* EXERCISE INSTRUCTIONS:
Could you retype every entry below exactly as written?

* RECORDS FOR THE TASK:
--- START ---
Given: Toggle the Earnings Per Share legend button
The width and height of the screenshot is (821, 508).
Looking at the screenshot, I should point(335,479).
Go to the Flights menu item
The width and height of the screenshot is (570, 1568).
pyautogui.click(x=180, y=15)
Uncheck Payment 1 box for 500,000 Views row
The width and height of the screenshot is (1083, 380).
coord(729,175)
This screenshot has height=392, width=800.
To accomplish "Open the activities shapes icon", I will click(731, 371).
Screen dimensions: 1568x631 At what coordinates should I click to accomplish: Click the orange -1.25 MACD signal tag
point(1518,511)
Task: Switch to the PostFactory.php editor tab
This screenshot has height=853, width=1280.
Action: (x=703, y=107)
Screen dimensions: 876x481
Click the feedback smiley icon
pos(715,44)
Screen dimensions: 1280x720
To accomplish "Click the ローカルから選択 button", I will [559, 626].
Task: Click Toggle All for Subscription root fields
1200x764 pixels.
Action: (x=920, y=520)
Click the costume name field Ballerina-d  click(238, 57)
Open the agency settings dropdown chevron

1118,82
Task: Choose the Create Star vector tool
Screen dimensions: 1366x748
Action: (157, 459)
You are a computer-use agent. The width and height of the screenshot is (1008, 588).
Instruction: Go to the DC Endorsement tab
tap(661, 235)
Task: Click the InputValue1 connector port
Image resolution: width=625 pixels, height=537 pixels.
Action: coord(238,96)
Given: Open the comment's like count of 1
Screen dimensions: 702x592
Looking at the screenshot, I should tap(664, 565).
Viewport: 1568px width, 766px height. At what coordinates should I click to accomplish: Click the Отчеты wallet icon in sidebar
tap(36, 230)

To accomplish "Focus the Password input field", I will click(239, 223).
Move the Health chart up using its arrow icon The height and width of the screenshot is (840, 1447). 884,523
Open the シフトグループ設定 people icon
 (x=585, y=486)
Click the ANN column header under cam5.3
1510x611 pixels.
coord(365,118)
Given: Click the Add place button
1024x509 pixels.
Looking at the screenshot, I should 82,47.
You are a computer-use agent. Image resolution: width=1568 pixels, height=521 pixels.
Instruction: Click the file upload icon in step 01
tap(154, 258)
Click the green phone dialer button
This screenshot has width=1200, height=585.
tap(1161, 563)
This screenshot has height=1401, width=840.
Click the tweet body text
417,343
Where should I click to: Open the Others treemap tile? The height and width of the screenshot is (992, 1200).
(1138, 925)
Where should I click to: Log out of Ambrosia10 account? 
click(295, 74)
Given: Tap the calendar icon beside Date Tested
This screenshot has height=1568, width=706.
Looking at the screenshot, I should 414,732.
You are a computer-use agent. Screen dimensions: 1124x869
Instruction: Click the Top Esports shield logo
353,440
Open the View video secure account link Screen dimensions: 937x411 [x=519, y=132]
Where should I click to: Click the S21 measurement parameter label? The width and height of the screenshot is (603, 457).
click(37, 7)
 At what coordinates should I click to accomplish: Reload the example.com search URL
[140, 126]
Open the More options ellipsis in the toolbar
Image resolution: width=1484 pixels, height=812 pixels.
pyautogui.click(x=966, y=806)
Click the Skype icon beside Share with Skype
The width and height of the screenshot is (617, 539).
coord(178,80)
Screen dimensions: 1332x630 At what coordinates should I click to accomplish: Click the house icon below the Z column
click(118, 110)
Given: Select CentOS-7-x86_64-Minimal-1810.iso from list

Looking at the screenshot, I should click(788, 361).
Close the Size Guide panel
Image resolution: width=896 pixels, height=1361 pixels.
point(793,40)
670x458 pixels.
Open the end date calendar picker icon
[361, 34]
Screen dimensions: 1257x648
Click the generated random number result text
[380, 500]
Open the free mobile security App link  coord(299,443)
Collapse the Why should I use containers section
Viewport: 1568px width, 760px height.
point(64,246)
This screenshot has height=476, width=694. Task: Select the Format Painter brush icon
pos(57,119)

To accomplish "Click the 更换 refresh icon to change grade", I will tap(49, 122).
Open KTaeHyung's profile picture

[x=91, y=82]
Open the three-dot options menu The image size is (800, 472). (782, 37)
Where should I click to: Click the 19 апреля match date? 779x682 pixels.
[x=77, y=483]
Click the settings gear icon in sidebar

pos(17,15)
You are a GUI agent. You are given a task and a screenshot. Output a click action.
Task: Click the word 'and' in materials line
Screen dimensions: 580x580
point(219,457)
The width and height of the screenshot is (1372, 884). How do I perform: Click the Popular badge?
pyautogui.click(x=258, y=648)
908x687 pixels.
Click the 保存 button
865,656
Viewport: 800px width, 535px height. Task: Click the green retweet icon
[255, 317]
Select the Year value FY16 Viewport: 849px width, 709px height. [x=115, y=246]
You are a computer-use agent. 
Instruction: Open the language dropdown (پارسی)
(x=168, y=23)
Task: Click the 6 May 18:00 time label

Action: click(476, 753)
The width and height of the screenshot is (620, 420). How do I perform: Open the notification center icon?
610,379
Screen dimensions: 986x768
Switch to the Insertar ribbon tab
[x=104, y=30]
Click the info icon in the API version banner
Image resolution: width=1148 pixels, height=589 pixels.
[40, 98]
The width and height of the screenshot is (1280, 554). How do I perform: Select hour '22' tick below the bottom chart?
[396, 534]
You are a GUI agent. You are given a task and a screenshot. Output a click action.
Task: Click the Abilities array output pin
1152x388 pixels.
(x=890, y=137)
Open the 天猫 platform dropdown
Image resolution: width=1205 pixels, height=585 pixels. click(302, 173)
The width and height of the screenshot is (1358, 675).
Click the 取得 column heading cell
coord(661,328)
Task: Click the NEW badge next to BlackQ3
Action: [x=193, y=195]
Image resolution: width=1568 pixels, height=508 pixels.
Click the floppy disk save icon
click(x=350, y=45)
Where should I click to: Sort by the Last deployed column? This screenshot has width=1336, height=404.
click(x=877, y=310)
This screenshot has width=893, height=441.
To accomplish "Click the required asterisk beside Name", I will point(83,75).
--- END ---
* RESPONSE TO THIS EXERCISE:
Given: Toggle the Earnings Per Share legend button
The width and height of the screenshot is (821, 508).
Looking at the screenshot, I should point(335,479).
Go to the Flights menu item
The width and height of the screenshot is (570, 1568).
pyautogui.click(x=180, y=15)
Uncheck Payment 1 box for 500,000 Views row
The width and height of the screenshot is (1083, 380).
coord(729,175)
This screenshot has height=392, width=800.
To accomplish "Open the activities shapes icon", I will click(731, 371).
Screen dimensions: 1568x631 At what coordinates should I click to accomplish: Click the orange -1.25 MACD signal tag
point(1518,511)
Task: Switch to the PostFactory.php editor tab
This screenshot has height=853, width=1280.
Action: (x=703, y=107)
Screen dimensions: 876x481
Click the feedback smiley icon
pos(715,44)
Screen dimensions: 1280x720
To accomplish "Click the ローカルから選択 button", I will [559, 626].
Task: Click Toggle All for Subscription root fields
1200x764 pixels.
Action: (x=920, y=520)
Click the costume name field Ballerina-d  click(238, 57)
Open the agency settings dropdown chevron

1118,82
Task: Choose the Create Star vector tool
Screen dimensions: 1366x748
Action: (157, 459)
You are a computer-use agent. The width and height of the screenshot is (1008, 588).
Instruction: Go to the DC Endorsement tab
tap(661, 235)
Task: Click the InputValue1 connector port
Image resolution: width=625 pixels, height=537 pixels.
Action: coord(238,96)
Given: Open the comment's like count of 1
Screen dimensions: 702x592
Looking at the screenshot, I should tap(664, 565).
Viewport: 1568px width, 766px height. At what coordinates should I click to accomplish: Click the Отчеты wallet icon in sidebar
tap(36, 230)

To accomplish "Focus the Password input field", I will click(239, 223).
Move the Health chart up using its arrow icon The height and width of the screenshot is (840, 1447). 884,523
Open the シフトグループ設定 people icon
 (x=585, y=486)
Click the ANN column header under cam5.3
1510x611 pixels.
coord(365,118)
Given: Click the Add place button
1024x509 pixels.
Looking at the screenshot, I should 82,47.
You are a computer-use agent. Image resolution: width=1568 pixels, height=521 pixels.
Instruction: Click the file upload icon in step 01
tap(154, 258)
Click the green phone dialer button
This screenshot has width=1200, height=585.
tap(1161, 563)
This screenshot has height=1401, width=840.
Click the tweet body text
417,343
Where should I click to: Open the Others treemap tile? The height and width of the screenshot is (992, 1200).
(1138, 925)
Where should I click to: Log out of Ambrosia10 account? 
click(295, 74)
Given: Tap the calendar icon beside Date Tested
This screenshot has height=1568, width=706.
Looking at the screenshot, I should 414,732.
You are a computer-use agent. Screen dimensions: 1124x869
Instruction: Click the Top Esports shield logo
353,440
Open the View video secure account link Screen dimensions: 937x411 [x=519, y=132]
Where should I click to: Click the S21 measurement parameter label? The width and height of the screenshot is (603, 457).
click(37, 7)
 At what coordinates should I click to accomplish: Reload the example.com search URL
[140, 126]
Open the More options ellipsis in the toolbar
Image resolution: width=1484 pixels, height=812 pixels.
pyautogui.click(x=966, y=806)
Click the Skype icon beside Share with Skype
The width and height of the screenshot is (617, 539).
coord(178,80)
Screen dimensions: 1332x630 At what coordinates should I click to accomplish: Click the house icon below the Z column
click(118, 110)
Given: Select CentOS-7-x86_64-Minimal-1810.iso from list

Looking at the screenshot, I should click(788, 361).
Close the Size Guide panel
Image resolution: width=896 pixels, height=1361 pixels.
point(793,40)
670x458 pixels.
Open the end date calendar picker icon
[361, 34]
Screen dimensions: 1257x648
Click the generated random number result text
[380, 500]
Open the free mobile security App link  coord(299,443)
Collapse the Why should I use containers section
Viewport: 1568px width, 760px height.
point(64,246)
This screenshot has height=476, width=694. Task: Select the Format Painter brush icon
pos(57,119)

To accomplish "Click the 更换 refresh icon to change grade", I will tap(49, 122).
Open KTaeHyung's profile picture

[x=91, y=82]
Open the three-dot options menu The image size is (800, 472). (782, 37)
Where should I click to: Click the 19 апреля match date? 779x682 pixels.
[x=77, y=483]
Click the settings gear icon in sidebar

pos(17,15)
You are a GUI agent. You are given a task and a screenshot. Output a click action.
Task: Click the word 'and' in materials line
Screen dimensions: 580x580
point(219,457)
The width and height of the screenshot is (1372, 884). How do I perform: Click the Popular badge?
pyautogui.click(x=258, y=648)
908x687 pixels.
Click the 保存 button
865,656
Viewport: 800px width, 535px height. Task: Click the green retweet icon
[255, 317]
Select the Year value FY16 Viewport: 849px width, 709px height. [x=115, y=246]
You are a computer-use agent. 
Instruction: Open the language dropdown (پارسی)
(x=168, y=23)
Task: Click the 6 May 18:00 time label

Action: click(476, 753)
The width and height of the screenshot is (620, 420). How do I perform: Open the notification center icon?
610,379
Screen dimensions: 986x768
Switch to the Insertar ribbon tab
[x=104, y=30]
Click the info icon in the API version banner
Image resolution: width=1148 pixels, height=589 pixels.
[40, 98]
The width and height of the screenshot is (1280, 554). How do I perform: Select hour '22' tick below the bottom chart?
[396, 534]
You are a GUI agent. You are given a task and a screenshot. Output a click action.
Task: Click the Abilities array output pin
1152x388 pixels.
(x=890, y=137)
Open the 天猫 platform dropdown
Image resolution: width=1205 pixels, height=585 pixels. click(302, 173)
The width and height of the screenshot is (1358, 675).
Click the 取得 column heading cell
coord(661,328)
Task: Click the NEW badge next to BlackQ3
Action: [x=193, y=195]
Image resolution: width=1568 pixels, height=508 pixels.
Click the floppy disk save icon
click(x=350, y=45)
Where should I click to: Sort by the Last deployed column? This screenshot has width=1336, height=404.
click(x=877, y=310)
This screenshot has width=893, height=441.
To accomplish "Click the required asterisk beside Name", I will point(83,75).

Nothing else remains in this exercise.